Lack of reliable transportation discourages many job-seekers, said Rhonda Willis, a Detroit human-resources consultant. She’s searched for a year for a full-time job, even with a car.
“The fact that we don’t have a better public transportation system has significantly added to the burden of unemployment within the city of Detroit,” said Willis, 48, who’s recruited and tested job applicants for auto companies, lawyers, health care providers and arts organizations.
It’s difficult to find candidates for lower-level jobs such as cashiers and janitorial workers, Willis said.
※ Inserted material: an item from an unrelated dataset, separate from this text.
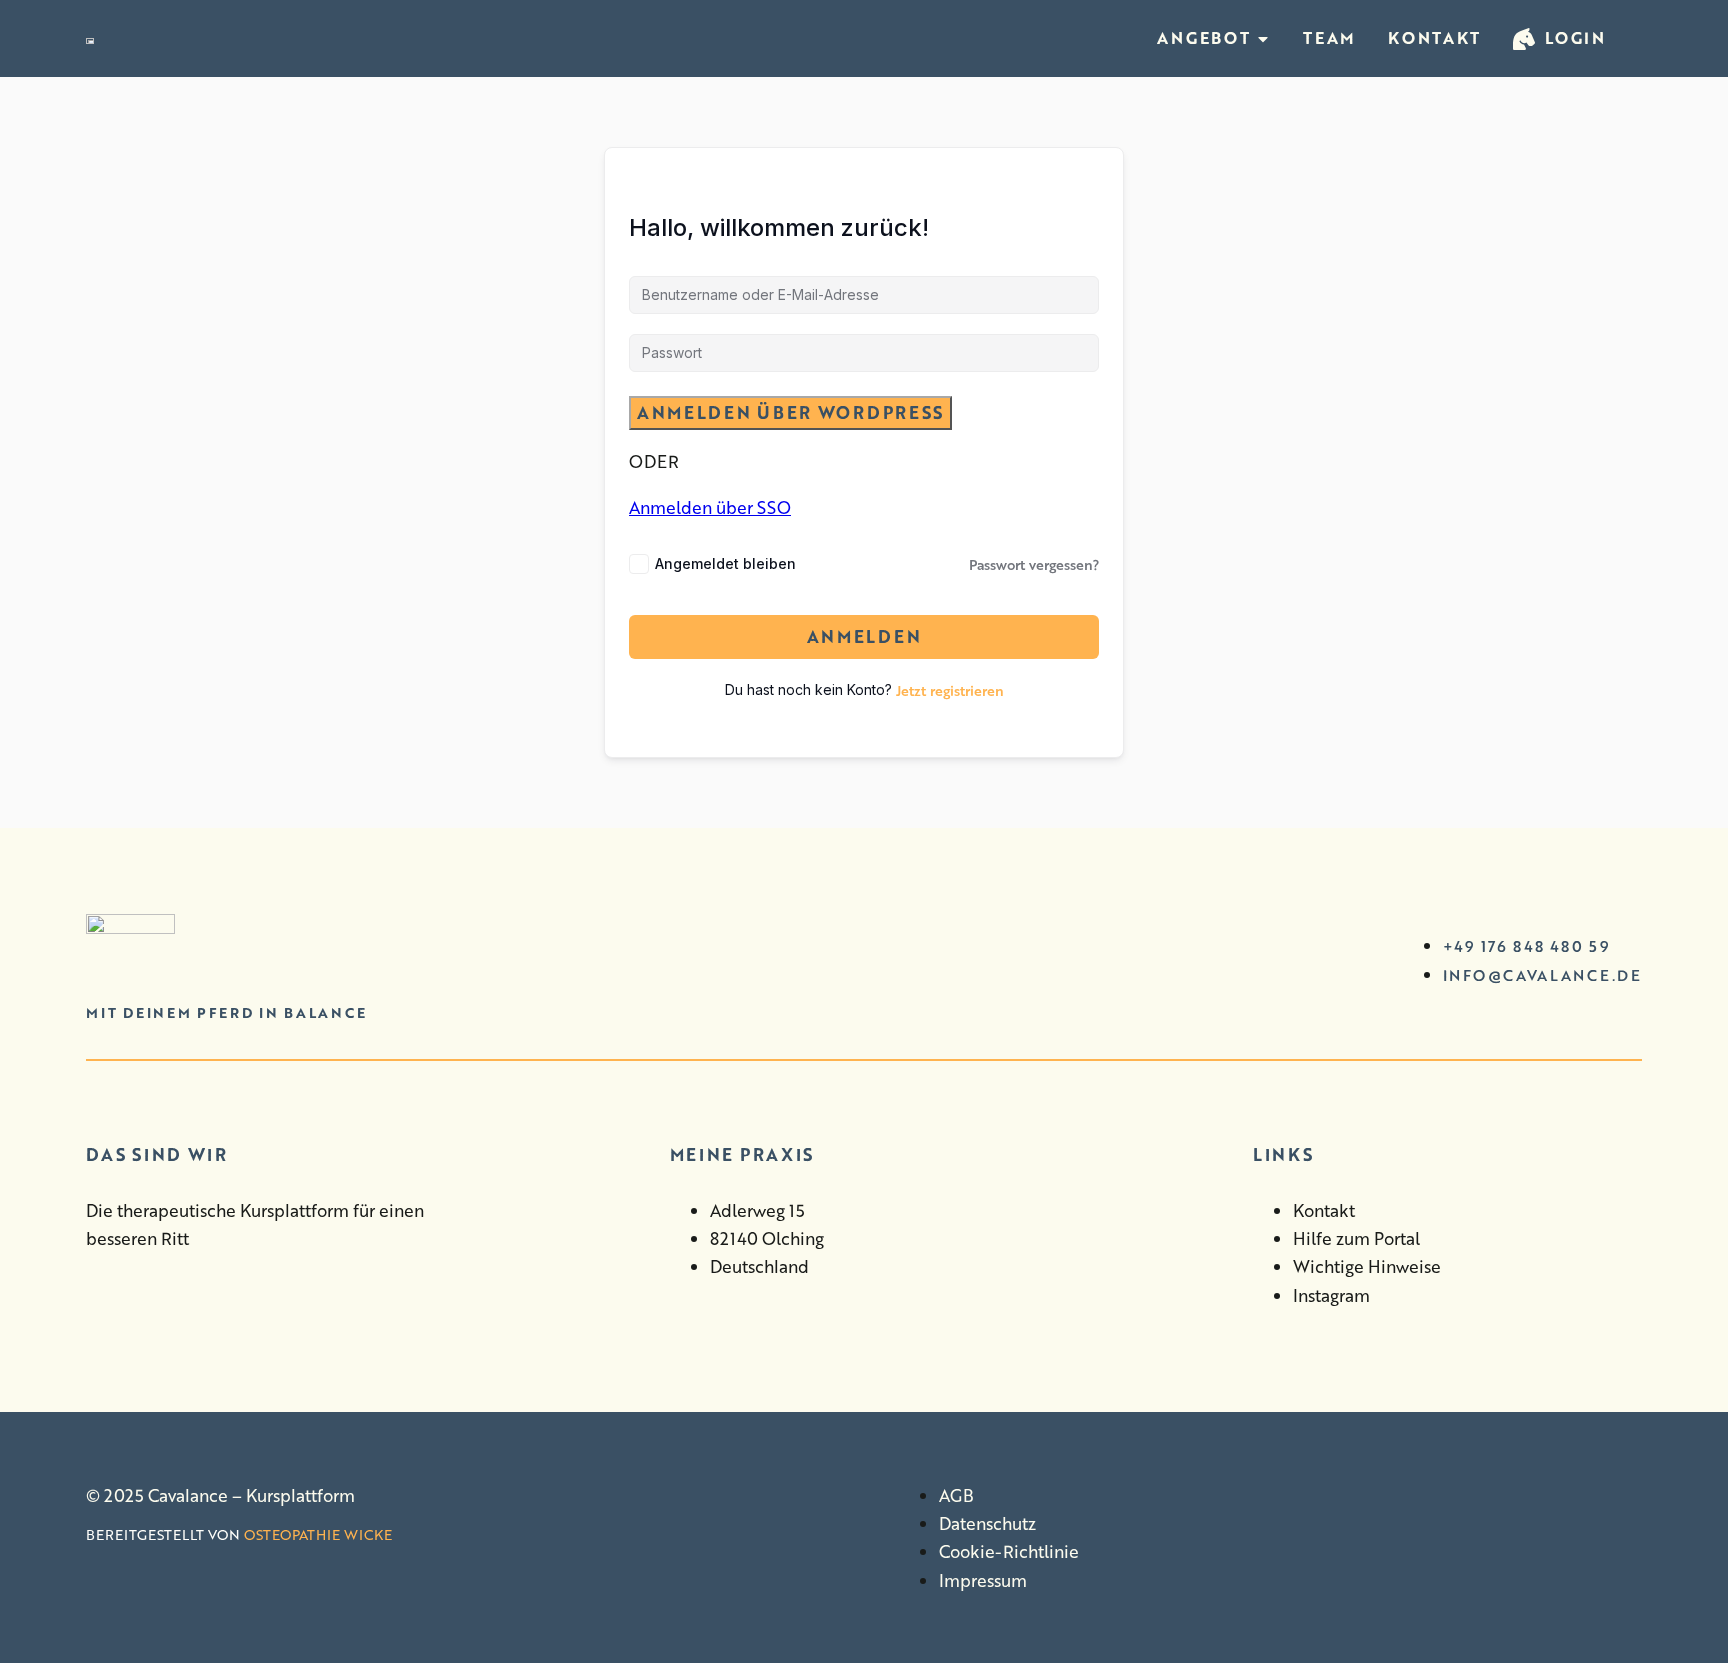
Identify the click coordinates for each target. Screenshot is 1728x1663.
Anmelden (864, 636)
She said she’s seen many Detroiters disqualified for lack of skills, failed drug tests, bad credit or criminal records.
An example is Rich’s brother, Dyrelle Snead, 22, who said employers are repelled by his 2012 felony for illegally carrying a gun and his subsequent probation.
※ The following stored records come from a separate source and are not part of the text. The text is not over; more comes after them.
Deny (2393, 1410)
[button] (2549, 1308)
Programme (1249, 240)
Two employers told him his record wouldn’t be a problem, “but they didn’t call me back,” said Snead in an interview at a state unemployment office.
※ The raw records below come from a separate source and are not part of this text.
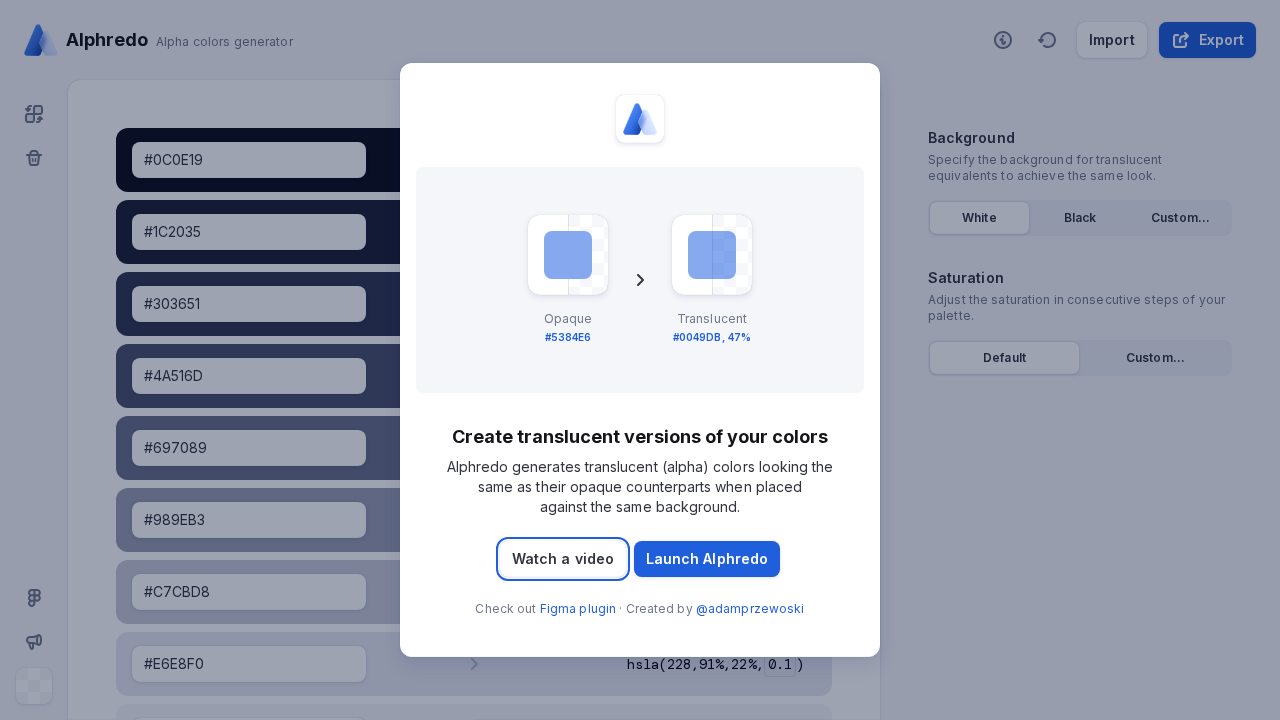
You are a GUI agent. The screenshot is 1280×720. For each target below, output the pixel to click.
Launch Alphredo (707, 558)
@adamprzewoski (750, 608)
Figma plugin (578, 608)
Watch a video (563, 558)
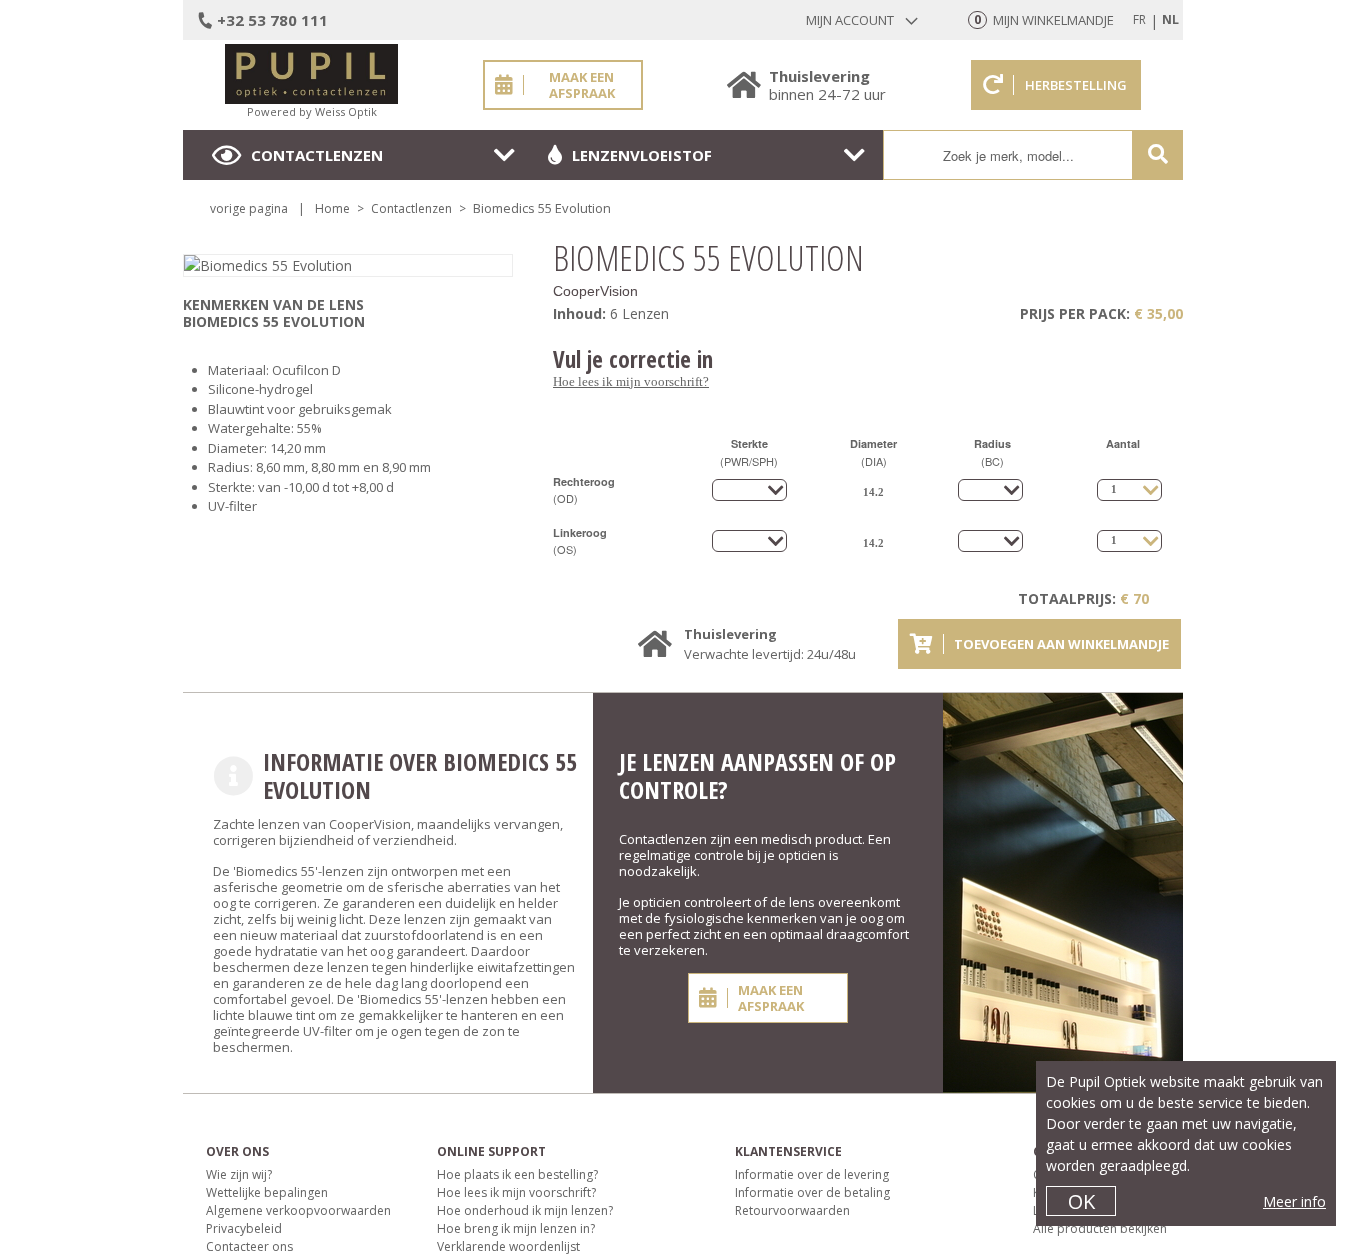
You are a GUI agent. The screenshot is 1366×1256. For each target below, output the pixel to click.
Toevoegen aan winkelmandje (1061, 644)
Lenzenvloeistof (642, 155)
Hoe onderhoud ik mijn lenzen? (525, 1210)
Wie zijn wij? (239, 1174)
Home (332, 208)
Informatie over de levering (812, 1174)
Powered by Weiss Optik (312, 111)
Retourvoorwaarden (792, 1210)
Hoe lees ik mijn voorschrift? (631, 381)
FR (1139, 19)
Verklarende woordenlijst (508, 1246)
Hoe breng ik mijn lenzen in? (516, 1228)
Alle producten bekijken (1100, 1228)
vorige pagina (249, 208)
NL (1170, 19)
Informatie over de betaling (812, 1192)
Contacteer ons (249, 1246)
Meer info (1294, 1201)
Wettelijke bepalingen (267, 1192)
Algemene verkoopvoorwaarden (298, 1210)
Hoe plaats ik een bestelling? (517, 1174)
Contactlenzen (317, 155)
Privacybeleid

Snead, who’s a high-school graduate, uses his 1998 Ford Crown Victoria and employment websites to search for work.
“I like plant work, and plant jobs are outside of the city,” he said.
White-collar jobs are growing in the seven square miles (18 square kilometers) around downtown Detroit. The business district added about 10,000 jobs since 2010 for such large employers as Blue Cross and Blue Shield of Michigan and Quicken Loans Inc., according to a 2013 report by the Detroit-based Hudson-Webber Foundation.
Jobs in Detroit in engineering, information technology and health care are hard to fill, said Pamela Moore, president and chief executive of Detroit Employment Solutions Corp., a nonprofit that connects people with jobs. The work force needs better education and job-training, she said.
Detroit job postings on Monster.com, an Internet job search site, increased 10 percent in the last quarter of 2013 compared with the previous year, especially for engineering, information technology, management and finance. The website ranks Detroit 16th among 20 U.S. cities in available jobs, according to New York-based parent company Monster Worldwide Inc.
A Detroit supermarket opened in July by Grand Rapids-based Meijer Inc. hired 500 from 1,500 prescreened applicants, said Frank Guglielmi, a spokesman.
Those gains push against a decades-long tide of blight and population loss that eroded the tax base. Detroit lost 78 percent of its retail businesses and 80 percent of its manufacturing base from 1972 to 2007 -- before the 18-month recession that began in December 2007 -- according to the Citizens Research Council of Michigan, a public-policy nonprofit organization.
The three auto assembly plants remaining in Detroit employ 6,184 workers, 4,435 of them at Chrysler’s Jefferson North plant.
After World War II, new suburban factories prompted an exodus of residents, manufacturing, finance and services that was unsurpassed among U.S. cities, said George Galster, professor of urban studies at Wayne State University. Detroit’s population fell from a peak of 1.8 million to about 701,500 in 2012.
“The result after 60 years is painfully obvious,” Galster said in a phone interview. “You have a hole in the middle with very few people with disposable income, very few retail and manufacturing jobs, very few any kind of jobs.”
The state and federal governments should grant tax credits to employers who hire Detroit residents, said state Representative Fred Durhal, a Detroit Democrat. He estimates at least half the adults in his House district are unemployed, many on public assistance.
“We’ve got to do more than build new buildings in downtown and midtown,” Durhal said. “We’ve got to find jobs for people who won’t have technical skills.”
Job-seeker Rich said he’s worked in fast food, retail, home health care and manufacturing, mostly outside his city. He’s taken some criminal-justice classes, though he doesn’t want to be a police officer in Detroit.
He’s considering culinary school, something he said appeals to his creative side.
“It would be easier if I had a car,” he said.